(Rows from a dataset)
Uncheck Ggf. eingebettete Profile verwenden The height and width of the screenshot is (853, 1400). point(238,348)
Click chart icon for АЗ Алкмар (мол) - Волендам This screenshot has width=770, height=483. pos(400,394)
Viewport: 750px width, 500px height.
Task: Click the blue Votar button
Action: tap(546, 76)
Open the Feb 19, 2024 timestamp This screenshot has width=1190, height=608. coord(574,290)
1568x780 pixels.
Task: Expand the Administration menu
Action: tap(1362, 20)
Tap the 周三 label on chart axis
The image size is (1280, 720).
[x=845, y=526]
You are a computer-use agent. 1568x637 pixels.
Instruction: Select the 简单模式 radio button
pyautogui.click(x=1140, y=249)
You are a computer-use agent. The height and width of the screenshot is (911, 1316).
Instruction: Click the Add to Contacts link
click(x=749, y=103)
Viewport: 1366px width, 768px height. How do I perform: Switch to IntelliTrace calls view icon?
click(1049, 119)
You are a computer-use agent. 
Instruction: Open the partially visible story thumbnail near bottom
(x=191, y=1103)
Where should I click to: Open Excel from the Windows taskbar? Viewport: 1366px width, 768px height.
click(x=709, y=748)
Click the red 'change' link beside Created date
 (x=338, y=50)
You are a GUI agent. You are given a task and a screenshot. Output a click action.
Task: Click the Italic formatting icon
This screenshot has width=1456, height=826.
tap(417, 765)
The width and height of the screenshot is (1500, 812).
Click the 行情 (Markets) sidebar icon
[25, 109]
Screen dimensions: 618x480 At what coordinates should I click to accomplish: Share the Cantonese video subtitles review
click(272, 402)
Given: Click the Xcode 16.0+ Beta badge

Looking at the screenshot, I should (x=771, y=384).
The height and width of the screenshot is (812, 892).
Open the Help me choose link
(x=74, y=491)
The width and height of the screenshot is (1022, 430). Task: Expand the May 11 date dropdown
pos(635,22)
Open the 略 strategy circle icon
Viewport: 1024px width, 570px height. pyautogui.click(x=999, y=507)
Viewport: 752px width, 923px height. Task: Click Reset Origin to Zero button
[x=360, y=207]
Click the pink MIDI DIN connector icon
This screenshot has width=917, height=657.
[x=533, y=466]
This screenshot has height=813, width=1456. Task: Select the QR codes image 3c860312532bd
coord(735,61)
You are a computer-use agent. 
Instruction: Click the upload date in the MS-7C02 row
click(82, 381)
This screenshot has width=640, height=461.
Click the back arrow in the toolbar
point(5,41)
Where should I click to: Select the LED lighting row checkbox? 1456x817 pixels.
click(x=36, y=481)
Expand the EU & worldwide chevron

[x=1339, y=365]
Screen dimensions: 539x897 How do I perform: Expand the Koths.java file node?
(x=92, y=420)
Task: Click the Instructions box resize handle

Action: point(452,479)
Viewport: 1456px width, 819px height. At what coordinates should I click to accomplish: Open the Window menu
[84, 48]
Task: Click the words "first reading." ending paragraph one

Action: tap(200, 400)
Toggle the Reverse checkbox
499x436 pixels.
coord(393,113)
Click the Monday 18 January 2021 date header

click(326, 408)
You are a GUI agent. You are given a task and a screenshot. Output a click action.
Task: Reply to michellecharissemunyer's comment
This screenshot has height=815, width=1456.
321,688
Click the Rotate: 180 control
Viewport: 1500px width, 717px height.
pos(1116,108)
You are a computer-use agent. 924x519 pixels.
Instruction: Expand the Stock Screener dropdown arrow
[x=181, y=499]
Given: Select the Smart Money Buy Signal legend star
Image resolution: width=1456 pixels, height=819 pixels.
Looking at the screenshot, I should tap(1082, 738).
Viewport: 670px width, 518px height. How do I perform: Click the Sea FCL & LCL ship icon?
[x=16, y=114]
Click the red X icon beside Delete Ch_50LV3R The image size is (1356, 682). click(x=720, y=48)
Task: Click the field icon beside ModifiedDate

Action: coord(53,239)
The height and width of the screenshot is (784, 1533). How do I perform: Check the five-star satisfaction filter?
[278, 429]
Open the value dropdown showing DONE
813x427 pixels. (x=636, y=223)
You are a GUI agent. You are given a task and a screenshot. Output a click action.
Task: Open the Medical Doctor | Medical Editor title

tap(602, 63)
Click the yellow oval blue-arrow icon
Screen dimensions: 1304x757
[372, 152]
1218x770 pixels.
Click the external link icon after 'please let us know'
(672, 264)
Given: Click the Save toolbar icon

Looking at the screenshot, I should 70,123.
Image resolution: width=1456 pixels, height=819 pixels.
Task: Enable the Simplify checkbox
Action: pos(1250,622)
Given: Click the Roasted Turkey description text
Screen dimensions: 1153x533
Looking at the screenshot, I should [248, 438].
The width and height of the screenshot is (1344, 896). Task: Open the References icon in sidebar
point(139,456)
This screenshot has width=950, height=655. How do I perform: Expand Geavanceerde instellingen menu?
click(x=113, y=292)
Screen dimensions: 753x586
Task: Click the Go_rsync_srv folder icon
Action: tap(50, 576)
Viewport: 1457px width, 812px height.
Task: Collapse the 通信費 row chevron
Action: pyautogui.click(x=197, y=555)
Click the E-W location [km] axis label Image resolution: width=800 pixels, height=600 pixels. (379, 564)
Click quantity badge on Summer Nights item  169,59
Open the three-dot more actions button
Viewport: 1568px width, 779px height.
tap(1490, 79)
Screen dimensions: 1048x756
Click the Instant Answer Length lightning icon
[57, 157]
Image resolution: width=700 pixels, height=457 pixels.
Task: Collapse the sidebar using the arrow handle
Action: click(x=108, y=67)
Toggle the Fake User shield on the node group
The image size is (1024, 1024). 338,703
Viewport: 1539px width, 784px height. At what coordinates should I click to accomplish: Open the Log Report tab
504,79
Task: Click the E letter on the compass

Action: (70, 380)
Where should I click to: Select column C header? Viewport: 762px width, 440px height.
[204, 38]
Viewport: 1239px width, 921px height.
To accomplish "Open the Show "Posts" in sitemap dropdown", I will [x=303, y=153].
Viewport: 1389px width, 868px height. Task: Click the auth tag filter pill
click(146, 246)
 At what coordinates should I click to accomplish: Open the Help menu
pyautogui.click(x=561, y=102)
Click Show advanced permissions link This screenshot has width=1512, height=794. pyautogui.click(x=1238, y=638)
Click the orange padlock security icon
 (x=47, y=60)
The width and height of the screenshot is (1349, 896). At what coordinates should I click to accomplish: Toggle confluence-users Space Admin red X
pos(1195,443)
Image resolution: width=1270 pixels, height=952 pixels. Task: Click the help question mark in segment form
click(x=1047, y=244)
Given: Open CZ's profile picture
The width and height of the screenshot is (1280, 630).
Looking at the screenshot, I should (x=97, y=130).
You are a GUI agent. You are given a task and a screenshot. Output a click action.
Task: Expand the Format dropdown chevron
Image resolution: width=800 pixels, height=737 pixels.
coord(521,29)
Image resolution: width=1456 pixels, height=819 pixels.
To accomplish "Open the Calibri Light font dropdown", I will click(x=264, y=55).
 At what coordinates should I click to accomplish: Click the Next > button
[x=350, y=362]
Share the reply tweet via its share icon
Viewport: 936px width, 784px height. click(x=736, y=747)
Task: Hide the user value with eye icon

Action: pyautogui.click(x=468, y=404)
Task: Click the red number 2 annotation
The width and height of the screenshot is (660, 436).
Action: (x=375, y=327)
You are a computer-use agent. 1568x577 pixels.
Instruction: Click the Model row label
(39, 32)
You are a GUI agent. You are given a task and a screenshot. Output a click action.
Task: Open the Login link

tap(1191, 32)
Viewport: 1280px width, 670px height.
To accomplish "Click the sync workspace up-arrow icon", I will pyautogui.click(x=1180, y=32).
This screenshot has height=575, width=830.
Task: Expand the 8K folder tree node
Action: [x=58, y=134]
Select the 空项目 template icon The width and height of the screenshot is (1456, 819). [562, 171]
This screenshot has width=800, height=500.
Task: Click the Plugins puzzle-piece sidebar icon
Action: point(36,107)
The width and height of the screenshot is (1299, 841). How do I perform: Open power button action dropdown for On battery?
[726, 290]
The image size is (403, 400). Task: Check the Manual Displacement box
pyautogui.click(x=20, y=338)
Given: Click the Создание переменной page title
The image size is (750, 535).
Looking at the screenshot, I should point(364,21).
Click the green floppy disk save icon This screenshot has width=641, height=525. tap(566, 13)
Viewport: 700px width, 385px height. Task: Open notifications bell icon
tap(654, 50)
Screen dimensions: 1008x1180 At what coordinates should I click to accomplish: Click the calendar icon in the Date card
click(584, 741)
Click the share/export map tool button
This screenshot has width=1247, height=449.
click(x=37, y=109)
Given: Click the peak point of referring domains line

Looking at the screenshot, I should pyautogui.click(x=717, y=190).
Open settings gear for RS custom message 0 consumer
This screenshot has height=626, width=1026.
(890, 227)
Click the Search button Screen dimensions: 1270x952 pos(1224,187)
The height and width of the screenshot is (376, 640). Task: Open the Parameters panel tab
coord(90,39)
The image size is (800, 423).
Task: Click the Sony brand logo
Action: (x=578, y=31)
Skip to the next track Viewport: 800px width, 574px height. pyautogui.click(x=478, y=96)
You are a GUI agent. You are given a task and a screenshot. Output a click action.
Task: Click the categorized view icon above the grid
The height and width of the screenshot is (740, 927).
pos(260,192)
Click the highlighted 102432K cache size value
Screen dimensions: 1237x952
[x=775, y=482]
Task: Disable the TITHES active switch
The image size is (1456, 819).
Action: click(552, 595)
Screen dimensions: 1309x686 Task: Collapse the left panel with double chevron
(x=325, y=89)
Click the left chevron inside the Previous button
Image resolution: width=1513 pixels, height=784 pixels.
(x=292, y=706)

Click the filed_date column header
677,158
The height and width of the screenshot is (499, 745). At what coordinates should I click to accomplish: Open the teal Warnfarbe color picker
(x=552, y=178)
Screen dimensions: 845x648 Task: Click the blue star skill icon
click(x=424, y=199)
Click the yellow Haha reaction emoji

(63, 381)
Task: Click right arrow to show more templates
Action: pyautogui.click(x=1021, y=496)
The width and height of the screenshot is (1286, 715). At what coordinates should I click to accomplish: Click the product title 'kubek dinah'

STATED TASK – Print the entries word for word, from the line containing "Screen dimensions: 1008x1180" through the line containing "Skip to the", with both of those lines included.

RESPONSE TO THE EXERCISE –
Screen dimensions: 1008x1180 At what coordinates should I click to accomplish: Click the calendar icon in the Date card
click(584, 741)
Click the share/export map tool button
This screenshot has width=1247, height=449.
click(x=37, y=109)
Given: Click the peak point of referring domains line

Looking at the screenshot, I should pyautogui.click(x=717, y=190).
Open settings gear for RS custom message 0 consumer
This screenshot has height=626, width=1026.
(890, 227)
Click the Search button Screen dimensions: 1270x952 pos(1224,187)
The height and width of the screenshot is (376, 640). Task: Open the Parameters panel tab
coord(90,39)
The image size is (800, 423).
Task: Click the Sony brand logo
Action: (x=578, y=31)
Skip to the next track Viewport: 800px width, 574px height. pyautogui.click(x=478, y=96)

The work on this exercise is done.